DESCRIPTION OF THE TASK →
Your copy should match the records exactly, apart from the pictures, which stay out.

RECORD EXCERPTS →
——

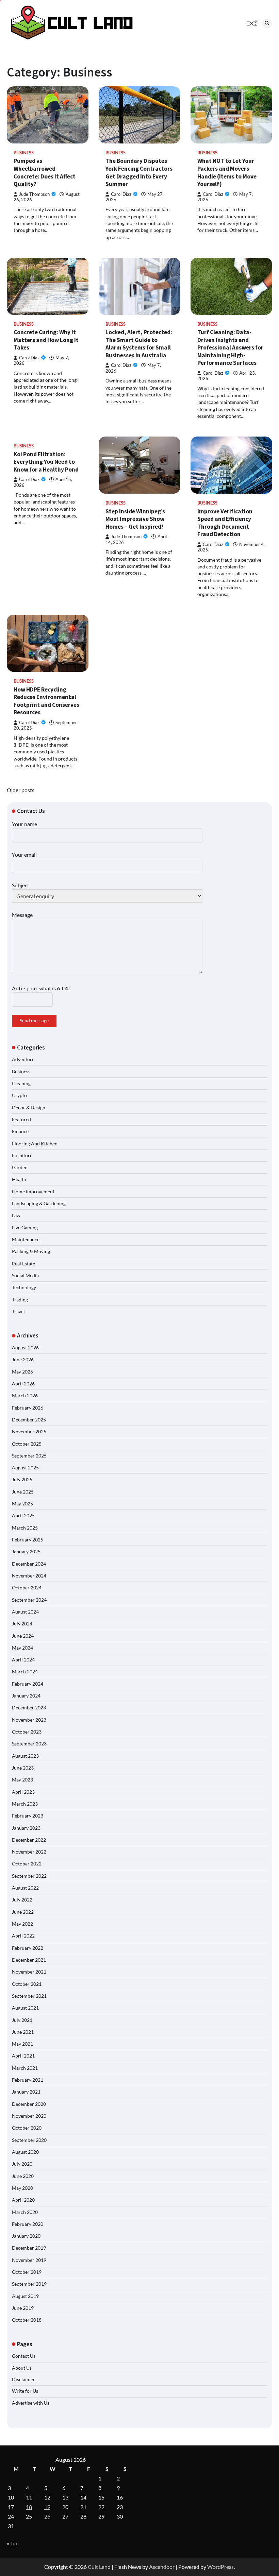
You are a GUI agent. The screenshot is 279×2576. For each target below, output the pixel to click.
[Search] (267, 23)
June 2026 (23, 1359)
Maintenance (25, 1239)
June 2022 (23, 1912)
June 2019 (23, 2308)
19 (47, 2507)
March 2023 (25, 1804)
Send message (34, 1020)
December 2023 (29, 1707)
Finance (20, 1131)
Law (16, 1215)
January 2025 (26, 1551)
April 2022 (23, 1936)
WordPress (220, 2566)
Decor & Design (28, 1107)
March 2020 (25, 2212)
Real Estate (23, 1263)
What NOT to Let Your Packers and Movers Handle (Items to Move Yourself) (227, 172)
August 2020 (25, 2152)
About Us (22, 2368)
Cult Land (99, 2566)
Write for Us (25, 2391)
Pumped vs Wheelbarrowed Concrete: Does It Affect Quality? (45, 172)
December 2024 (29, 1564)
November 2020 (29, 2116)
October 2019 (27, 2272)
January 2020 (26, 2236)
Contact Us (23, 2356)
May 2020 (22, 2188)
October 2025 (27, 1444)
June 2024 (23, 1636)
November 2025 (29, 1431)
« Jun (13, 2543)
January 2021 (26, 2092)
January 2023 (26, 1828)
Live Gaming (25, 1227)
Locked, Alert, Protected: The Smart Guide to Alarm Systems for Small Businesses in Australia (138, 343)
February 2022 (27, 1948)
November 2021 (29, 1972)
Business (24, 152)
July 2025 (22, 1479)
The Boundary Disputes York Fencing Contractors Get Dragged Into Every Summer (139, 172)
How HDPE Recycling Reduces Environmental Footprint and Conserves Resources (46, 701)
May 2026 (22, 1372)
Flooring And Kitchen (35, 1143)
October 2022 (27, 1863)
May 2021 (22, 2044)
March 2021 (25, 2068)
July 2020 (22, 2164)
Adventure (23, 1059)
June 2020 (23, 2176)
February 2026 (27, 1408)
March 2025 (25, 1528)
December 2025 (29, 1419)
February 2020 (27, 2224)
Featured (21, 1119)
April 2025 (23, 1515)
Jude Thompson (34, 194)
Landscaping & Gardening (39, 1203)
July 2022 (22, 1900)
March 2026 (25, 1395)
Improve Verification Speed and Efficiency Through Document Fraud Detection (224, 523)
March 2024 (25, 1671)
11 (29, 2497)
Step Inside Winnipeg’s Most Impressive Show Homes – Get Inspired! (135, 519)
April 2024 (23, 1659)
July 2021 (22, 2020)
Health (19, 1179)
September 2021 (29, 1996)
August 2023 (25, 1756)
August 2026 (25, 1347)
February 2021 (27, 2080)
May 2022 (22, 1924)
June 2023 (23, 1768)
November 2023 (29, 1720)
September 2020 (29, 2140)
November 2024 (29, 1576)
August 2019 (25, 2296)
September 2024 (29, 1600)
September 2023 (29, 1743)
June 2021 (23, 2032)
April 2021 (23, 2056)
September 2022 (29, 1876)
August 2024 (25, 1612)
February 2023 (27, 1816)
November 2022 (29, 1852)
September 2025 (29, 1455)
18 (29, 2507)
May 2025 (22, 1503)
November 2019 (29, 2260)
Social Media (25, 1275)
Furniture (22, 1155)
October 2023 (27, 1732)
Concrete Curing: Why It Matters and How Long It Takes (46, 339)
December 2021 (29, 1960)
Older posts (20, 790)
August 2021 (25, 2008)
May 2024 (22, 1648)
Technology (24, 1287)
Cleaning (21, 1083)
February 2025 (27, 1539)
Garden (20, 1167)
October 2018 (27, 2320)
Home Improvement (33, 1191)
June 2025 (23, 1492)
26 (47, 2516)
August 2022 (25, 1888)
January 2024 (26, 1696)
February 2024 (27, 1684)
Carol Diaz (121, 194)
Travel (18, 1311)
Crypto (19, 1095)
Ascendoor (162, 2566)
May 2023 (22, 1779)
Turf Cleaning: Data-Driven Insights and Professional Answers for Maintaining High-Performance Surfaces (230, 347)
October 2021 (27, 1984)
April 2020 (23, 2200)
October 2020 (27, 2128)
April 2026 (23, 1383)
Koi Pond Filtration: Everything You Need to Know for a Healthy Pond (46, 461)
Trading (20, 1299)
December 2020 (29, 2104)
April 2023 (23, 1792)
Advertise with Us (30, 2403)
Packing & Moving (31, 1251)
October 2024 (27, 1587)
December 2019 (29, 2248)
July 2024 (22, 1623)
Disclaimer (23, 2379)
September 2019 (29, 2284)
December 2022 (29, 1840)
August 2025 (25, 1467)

——

REPLY TO THE TASK →
You are a GUI agent. The screenshot is 279×2576. For each target below, output the pixel to click.
[Search] (267, 23)
June 2026 (23, 1359)
Maintenance (25, 1239)
June 2022 (23, 1912)
June 2019 (23, 2308)
19 (47, 2507)
March 2023 (25, 1804)
Send message (34, 1020)
December 2023 (29, 1707)
Finance (20, 1131)
Law (16, 1215)
January 2025 (26, 1551)
April 2022 (23, 1936)
WordPress (220, 2566)
Decor & Design (28, 1107)
March 2020 (25, 2212)
Real Estate (23, 1263)
What NOT to Let Your Packers and Movers Handle (Items to Move Yourself) (227, 172)
August 2020 (25, 2152)
About Us (22, 2368)
Cult Land (99, 2566)
Write for Us (25, 2391)
Pumped vs Wheelbarrowed Concrete: Does It Affect Quality? (45, 172)
December 2024 (29, 1564)
November 2020 (29, 2116)
October 2019 (27, 2272)
January 2020 (26, 2236)
Contact Us (23, 2356)
May 2020 (22, 2188)
October 2025 (27, 1444)
June 2024 (23, 1636)
November 2025 (29, 1431)
« Jun (13, 2543)
January 2021 (26, 2092)
January 2023 (26, 1828)
Live Gaming (25, 1227)
Locked, Alert, Protected: The Smart Guide to Alarm Systems for Small Businesses in Australia (138, 343)
February 2022 (27, 1948)
November 2021 (29, 1972)
Business (24, 152)
July 2025 (22, 1479)
The Boundary Disputes York Fencing Contractors Get Dragged Into Every Summer (139, 172)
How HDPE Recycling Reduces Environmental Footprint and Conserves Resources (46, 701)
May 2026 (22, 1372)
Flooring And Kitchen (35, 1143)
October 2022 (27, 1863)
May 2021 (22, 2044)
March 2021 (25, 2068)
July 2020 (22, 2164)
Adventure (23, 1059)
June 2020 (23, 2176)
February 2026 (27, 1408)
March 2025 (25, 1528)
December 2025 (29, 1419)
February 2020 (27, 2224)
Featured (21, 1119)
April 2025 (23, 1515)
Jude Thompson (34, 194)
Landscaping & Gardening (39, 1203)
July 2022 (22, 1900)
March 2026 (25, 1395)
Improve Verification Speed and Efficiency Through Document Fraud Detection (224, 523)
March 2024 (25, 1671)
11 (29, 2497)
Step Inside Winnipeg’s Most Impressive Show Homes – Get Inspired! (135, 519)
April 2024 (23, 1659)
July 2021 (22, 2020)
Health (19, 1179)
September 2021 (29, 1996)
August 2023 (25, 1756)
August 2026 (25, 1347)
February 2021 (27, 2080)
May 2022 (22, 1924)
June 2023 (23, 1768)
November 2023 (29, 1720)
September 2020 (29, 2140)
November 2024 (29, 1576)
August 2019 (25, 2296)
September 2024 (29, 1600)
September 2023 (29, 1743)
June 2021 (23, 2032)
April 2021 (23, 2056)
September 2022 (29, 1876)
August 2024 (25, 1612)
February 2023 (27, 1816)
November 2022 (29, 1852)
September 2025 (29, 1455)
18 (29, 2507)
May 2025 (22, 1503)
November 2019 (29, 2260)
Social Media (25, 1275)
Furniture (22, 1155)
October 2023 (27, 1732)
Concrete Curing: Why It Matters and How Long It Takes (46, 339)
December 2021 (29, 1960)
Older posts (20, 790)
August 2021 (25, 2008)
May 2024 (22, 1648)
Technology (24, 1287)
Cleaning (21, 1083)
February 2025 (27, 1539)
Garden (20, 1167)
October 2018 (27, 2320)
Home Improvement (33, 1191)
June 2025 (23, 1492)
26 (47, 2516)
August 2022 (25, 1888)
January 2024 (26, 1696)
February 2024 (27, 1684)
Carol Diaz (121, 194)
Travel (18, 1311)
Crypto (19, 1095)
Ascendoor (162, 2566)
May 2023 (22, 1779)
Turf Cleaning: Data-Driven Insights and Professional Answers for Maintaining High-Performance Surfaces (230, 347)
October 2021 (27, 1984)
April 2020 (23, 2200)
October 2020 (27, 2128)
April 2026 (23, 1383)
Koi Pond Filtration: Everything You Need to Know for a Healthy Pond (46, 461)
Trading (20, 1299)
December 2020 (29, 2104)
April 2023 (23, 1792)
Advertise with Us (30, 2403)
Packing & Moving (31, 1251)
October 2024 (27, 1587)
December 2019 (29, 2248)
July 2024 (22, 1623)
Disclaimer (23, 2379)
September 2019 (29, 2284)
December 2022 (29, 1840)
August 2025 (25, 1467)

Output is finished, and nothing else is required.